I now regret having written this, but at least I incurred a slight punishment. Absolutely everyone who quotes my line has it wrongly “a brick mausoleum,” whether derived from Ms. Rigg or from any of several anthologies of quotations that incorrectly include it. Now “brick mausoleum,” besides denying me the alliteration in B, makes no sense. A basilica is an early form of Christian church built on an ancient Roman model, and much simpler, chaster, narrower than the later cathedrals, and definitely devoid of anything like a flying buttress. A takeoff on the expression “built like a brick shithouse” for a bosomy woman, it has appropriately some relevance to medieval architecture, but none whatever to a mausoleum. Unfortunately, the wits or wiseacres who misquote me know nothing about a basilica, not even the word. Oh well, grander people have been misquoted in the prints: Marie Antoinette never said that thing about eating cake, and Voltaire never said that thing about fighting to the death for someone’s right to disagree with him.
One other play involving castration, a just slightly better one (play, that is, not castration) is Tennessee Williams’s “Sweet Bird of Youth.” The hero, Chance, has seduced the ingénue, Heavenly, and caused an abortion that left her sterile. He evinces what Kenneth Tynan has called “an obscure awareness” that he must let himself be castrated by the henchmen of Heavenly’s father, a beastly Southern political boss, by way of expiation of his guilt. Moreover, as Tynan writes, he “begs us, in parting, to understand him, and to recognize ourselves in him.”
“For my part,” Tynan continues, “I recognized nothing but a special, rarefied situation that had been carried to extremes of cruelty with a total disregard for probability, human relevance, and the laws of dramatic structure.” And he goes on to make pertinent, perceptive comments, including wonder about why the action begins on Easter Sunday: “Is castration to be equaled with resurrection?”
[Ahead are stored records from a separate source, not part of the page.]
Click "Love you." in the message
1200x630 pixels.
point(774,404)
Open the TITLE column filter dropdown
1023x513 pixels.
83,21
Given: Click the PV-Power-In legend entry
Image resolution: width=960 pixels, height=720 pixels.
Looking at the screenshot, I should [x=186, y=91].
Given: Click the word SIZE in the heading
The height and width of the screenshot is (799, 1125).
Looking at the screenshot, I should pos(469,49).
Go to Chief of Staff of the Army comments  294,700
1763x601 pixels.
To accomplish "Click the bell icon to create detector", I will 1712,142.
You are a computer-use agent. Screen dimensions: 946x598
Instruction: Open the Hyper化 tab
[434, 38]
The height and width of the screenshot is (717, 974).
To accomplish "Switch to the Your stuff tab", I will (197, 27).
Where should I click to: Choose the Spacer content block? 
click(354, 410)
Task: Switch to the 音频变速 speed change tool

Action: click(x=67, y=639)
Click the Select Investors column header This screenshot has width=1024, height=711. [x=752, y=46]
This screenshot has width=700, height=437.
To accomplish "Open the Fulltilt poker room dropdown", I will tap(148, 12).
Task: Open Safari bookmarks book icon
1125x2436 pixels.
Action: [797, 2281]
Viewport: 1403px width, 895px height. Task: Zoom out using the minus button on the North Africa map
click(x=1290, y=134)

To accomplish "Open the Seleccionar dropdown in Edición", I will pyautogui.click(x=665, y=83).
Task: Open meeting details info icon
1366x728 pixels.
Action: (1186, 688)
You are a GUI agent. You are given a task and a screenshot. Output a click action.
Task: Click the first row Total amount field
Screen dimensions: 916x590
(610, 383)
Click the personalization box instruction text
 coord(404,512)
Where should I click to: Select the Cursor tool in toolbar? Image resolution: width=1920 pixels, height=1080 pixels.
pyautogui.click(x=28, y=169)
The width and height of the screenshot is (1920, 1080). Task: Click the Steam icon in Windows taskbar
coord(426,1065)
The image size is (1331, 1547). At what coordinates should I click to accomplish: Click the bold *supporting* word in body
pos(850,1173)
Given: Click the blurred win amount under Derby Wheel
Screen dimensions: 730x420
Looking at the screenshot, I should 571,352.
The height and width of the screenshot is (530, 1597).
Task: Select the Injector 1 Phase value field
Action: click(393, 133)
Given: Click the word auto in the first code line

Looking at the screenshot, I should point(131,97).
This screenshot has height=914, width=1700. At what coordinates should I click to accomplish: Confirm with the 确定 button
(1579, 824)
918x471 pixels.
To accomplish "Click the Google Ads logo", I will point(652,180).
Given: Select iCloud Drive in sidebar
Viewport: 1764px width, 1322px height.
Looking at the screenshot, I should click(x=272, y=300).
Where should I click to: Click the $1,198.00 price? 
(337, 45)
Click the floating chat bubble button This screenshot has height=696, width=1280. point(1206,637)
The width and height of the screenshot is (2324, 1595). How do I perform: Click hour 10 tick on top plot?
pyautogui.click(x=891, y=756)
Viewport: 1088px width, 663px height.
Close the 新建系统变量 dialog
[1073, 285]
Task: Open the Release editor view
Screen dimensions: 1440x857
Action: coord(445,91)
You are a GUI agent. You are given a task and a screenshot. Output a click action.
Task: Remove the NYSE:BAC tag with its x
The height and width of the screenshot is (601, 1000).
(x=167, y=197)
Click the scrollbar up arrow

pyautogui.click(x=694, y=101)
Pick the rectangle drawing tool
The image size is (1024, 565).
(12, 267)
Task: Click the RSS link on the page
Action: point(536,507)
Well, come to think of it, I can recall another play of sorts, where it is equaled with redemption, two kinds of it no less. In Yugoslavia in my high-school days, religious instruction was compulsory. One day when the instructor was late, I improvised a little miracle play, based on a picture from one of my father’s books with the caption “Saint Origen castrating himself for the sake of the Heavenly Kingdom.” (Note: not Tennessee Williams’s Heavenly,)
So, for my playlet, I picked the prettiest girl in the class and had her kneel before me as I brandished a ruler representing a cutlass, and, turning my rapt gaze at the ceiling, loudly proclaimed, “I castrate myself for the sake of the Kingdom of Heaven.” The pretty blonde was supposed to supplicate me not to do it. Just then the instructor arrived, and, though I am not quite sure about Origen (it seems the Catholic church has revoked his sainthood), I was barred from further religious instruction, which I hailed as a most welcome redemption.
That may have been the only time in dramatic and religious history when castration, even if only mimed, has proved beneficial.